# ViP612 Remote / Problem Solved



## TulsaOK (Feb 24, 2004)

Is the 612 only IR? The manual indicates it supports UHF as well as IR. The System Info screen shows only the address for IR. The KEY is black UHF.


----------



## BobaBird (Mar 31, 2002)

IIRC, the black UHF key is old UHF. The 612 responds to IR or UHF Pro, so check for another key labeled as such.


----------



## puckwithahalo (Sep 3, 2007)

Need the silver key that says UHF Pro on it for the VIP 612.


----------



## TulsaOK (Feb 24, 2004)

puckwithahalo said:


> Need the silver key that says UHF Pro on it for the VIP 612.


The reverse of the black key is the silver key with UHF Pro. Once I put that in, then what? The receiver won't respond.


----------



## puckwithahalo (Sep 3, 2007)

Bring up system info using the front panel buttons on the receiver, then hit record 3 times on the remote and see if it will let you cancel out of system info using the remote.


----------



## TulsaOK (Feb 24, 2004)

puckwithahalo said:


> Bring up system info using the front panel buttons on the receiver, then hit record 3 times on the remote and see if it will let you cancel out of system info using the remote.

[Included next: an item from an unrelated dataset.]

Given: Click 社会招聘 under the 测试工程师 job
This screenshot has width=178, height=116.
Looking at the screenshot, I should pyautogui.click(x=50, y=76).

I have the silver key in. Pressing record three times does nothing. The only option on the System Info screen is IR with an address of 2. I would think there should be a UHF address as well?


----------



## BattleZone (Nov 13, 2007)

On the back, top of the remote is a remote version number, and will say "IR" or "IR/UHF Pro". If it only says "IR", then it won't do UHF (RF).


----------



## TulsaOK (Feb 24, 2004)

BattleZone said:


> On the back, top of the remote is a remote version number, and will say "IR" or "IR/UHF Pro". If it only says "IR", then it won't do UHF (RF).


6.4 IR/UHF PRO


----------



## puckwithahalo (Sep 3, 2007)

Do you have the small antenna screwed on to the back of the receiver where it says remote antenna?


----------



## TulsaOK (Feb 24, 2004)

puckwithahalo said:


> Do you have the small antenna screwed on to the back of the receiver where it says remote antenna?


Yes. Why does the System Info screen list only the IR address?


----------



## TulsaOK (Feb 24, 2004)

Problem solved. The "professional" installer had the remote antenna in the OTA connector. I should have double checked that.


----------